[Dataset items]
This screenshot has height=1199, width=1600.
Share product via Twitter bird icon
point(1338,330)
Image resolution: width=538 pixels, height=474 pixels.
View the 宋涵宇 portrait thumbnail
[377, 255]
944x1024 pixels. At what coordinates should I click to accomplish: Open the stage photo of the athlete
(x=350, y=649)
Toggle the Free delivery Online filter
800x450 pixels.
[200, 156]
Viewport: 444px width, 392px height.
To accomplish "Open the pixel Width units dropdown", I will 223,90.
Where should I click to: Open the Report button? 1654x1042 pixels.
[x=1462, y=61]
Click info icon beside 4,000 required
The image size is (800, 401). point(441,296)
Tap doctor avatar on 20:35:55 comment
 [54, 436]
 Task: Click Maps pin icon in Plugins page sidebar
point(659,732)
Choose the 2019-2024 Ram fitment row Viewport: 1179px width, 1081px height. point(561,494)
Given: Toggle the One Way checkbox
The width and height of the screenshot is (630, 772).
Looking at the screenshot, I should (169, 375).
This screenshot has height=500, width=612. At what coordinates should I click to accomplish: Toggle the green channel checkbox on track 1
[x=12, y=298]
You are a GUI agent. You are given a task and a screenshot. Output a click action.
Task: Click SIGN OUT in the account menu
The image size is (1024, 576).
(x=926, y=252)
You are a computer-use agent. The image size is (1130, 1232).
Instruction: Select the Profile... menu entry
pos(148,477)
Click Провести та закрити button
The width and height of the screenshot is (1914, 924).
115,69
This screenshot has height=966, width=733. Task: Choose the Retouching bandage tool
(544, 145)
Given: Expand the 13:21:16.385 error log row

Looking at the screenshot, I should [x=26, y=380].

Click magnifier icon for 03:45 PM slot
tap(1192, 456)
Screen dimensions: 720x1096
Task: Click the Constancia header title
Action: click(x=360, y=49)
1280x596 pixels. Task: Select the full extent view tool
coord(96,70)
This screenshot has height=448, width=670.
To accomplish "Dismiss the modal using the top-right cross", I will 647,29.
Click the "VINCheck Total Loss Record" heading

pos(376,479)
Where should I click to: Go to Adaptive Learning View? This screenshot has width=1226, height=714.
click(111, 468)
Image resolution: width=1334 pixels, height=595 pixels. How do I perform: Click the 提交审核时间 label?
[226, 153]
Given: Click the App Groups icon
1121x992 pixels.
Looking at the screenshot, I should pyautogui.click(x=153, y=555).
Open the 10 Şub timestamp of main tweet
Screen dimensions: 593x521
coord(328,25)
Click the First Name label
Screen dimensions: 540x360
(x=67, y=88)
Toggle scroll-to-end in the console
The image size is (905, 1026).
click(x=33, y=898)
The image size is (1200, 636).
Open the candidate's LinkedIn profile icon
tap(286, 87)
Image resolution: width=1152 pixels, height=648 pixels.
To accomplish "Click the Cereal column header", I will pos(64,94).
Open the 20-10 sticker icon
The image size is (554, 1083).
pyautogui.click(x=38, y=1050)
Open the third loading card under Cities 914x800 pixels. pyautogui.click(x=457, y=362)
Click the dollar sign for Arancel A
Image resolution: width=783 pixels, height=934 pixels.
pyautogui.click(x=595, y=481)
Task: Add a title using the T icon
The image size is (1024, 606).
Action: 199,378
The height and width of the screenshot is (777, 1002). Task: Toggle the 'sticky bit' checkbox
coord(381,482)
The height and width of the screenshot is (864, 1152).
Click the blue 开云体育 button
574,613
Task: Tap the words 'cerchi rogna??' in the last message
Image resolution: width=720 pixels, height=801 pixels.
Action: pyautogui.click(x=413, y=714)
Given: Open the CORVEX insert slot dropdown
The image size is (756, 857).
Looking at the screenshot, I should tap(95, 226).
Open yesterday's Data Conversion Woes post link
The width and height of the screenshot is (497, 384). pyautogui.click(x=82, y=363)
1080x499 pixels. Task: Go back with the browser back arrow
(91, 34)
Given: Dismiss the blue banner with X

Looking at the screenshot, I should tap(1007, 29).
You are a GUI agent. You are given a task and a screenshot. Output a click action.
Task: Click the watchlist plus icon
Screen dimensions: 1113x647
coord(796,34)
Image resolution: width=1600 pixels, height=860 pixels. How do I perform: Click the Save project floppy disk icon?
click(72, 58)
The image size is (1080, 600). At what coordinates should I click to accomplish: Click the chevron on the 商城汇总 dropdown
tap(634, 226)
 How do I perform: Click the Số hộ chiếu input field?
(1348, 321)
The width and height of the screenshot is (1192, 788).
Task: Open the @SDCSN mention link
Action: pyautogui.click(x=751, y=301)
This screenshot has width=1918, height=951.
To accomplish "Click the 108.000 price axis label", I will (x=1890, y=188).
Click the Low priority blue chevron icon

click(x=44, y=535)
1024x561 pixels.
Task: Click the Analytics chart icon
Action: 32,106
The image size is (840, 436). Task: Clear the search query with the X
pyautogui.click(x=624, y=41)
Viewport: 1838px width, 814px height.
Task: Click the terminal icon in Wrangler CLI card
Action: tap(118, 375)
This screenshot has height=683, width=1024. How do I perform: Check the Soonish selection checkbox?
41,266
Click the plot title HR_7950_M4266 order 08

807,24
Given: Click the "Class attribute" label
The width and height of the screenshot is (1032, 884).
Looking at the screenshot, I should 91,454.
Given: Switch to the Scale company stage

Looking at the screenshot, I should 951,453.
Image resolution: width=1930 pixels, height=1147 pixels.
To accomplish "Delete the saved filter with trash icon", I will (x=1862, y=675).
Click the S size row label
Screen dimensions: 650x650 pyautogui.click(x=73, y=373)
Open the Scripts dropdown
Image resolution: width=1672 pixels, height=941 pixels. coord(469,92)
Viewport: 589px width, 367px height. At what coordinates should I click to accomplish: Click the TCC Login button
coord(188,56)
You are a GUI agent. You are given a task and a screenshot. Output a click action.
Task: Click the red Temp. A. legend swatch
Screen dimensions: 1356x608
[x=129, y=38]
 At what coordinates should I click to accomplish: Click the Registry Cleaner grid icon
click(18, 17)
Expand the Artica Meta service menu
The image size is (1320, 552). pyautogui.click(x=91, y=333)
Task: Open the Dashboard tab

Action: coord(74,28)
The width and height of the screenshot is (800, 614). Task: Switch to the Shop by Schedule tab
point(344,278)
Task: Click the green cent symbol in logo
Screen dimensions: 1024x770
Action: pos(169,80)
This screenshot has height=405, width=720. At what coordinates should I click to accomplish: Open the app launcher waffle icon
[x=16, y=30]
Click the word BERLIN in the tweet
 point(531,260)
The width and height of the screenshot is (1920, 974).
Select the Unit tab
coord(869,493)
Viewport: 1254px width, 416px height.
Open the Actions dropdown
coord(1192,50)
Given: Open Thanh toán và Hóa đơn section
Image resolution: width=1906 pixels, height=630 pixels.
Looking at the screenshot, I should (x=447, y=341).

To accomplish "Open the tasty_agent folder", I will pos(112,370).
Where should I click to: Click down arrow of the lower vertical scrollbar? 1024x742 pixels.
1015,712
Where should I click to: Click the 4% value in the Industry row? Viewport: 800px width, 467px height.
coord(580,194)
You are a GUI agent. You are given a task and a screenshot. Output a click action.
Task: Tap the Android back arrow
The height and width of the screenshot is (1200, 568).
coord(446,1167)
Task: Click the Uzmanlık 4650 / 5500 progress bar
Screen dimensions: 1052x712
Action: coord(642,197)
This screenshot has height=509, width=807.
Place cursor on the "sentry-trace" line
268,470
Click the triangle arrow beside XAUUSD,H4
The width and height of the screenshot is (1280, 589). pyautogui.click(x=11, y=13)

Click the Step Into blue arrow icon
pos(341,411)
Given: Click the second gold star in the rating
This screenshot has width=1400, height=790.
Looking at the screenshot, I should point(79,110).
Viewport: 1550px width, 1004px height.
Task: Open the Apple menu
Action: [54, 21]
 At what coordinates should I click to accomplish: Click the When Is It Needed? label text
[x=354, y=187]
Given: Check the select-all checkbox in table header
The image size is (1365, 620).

* _INSTRUCTIONS TO FOLLOW_
From the records above, reproduce exactly the lines from the one with "Screen dimensions: 1356x608" to the one with "Viewport: 1254px width, 416px height.", both included, and no others.

* _RESULT FOR THIS EXERCISE_
Screen dimensions: 1356x608
[x=129, y=38]
 At what coordinates should I click to accomplish: Click the Registry Cleaner grid icon
click(18, 17)
Expand the Artica Meta service menu
The image size is (1320, 552). pyautogui.click(x=91, y=333)
Task: Open the Dashboard tab

Action: coord(74,28)
The width and height of the screenshot is (800, 614). Task: Switch to the Shop by Schedule tab
point(344,278)
Task: Click the green cent symbol in logo
Screen dimensions: 1024x770
Action: pos(169,80)
This screenshot has height=405, width=720. At what coordinates should I click to accomplish: Open the app launcher waffle icon
[x=16, y=30]
Click the word BERLIN in the tweet
 point(531,260)
The width and height of the screenshot is (1920, 974).
Select the Unit tab
coord(869,493)
Viewport: 1254px width, 416px height.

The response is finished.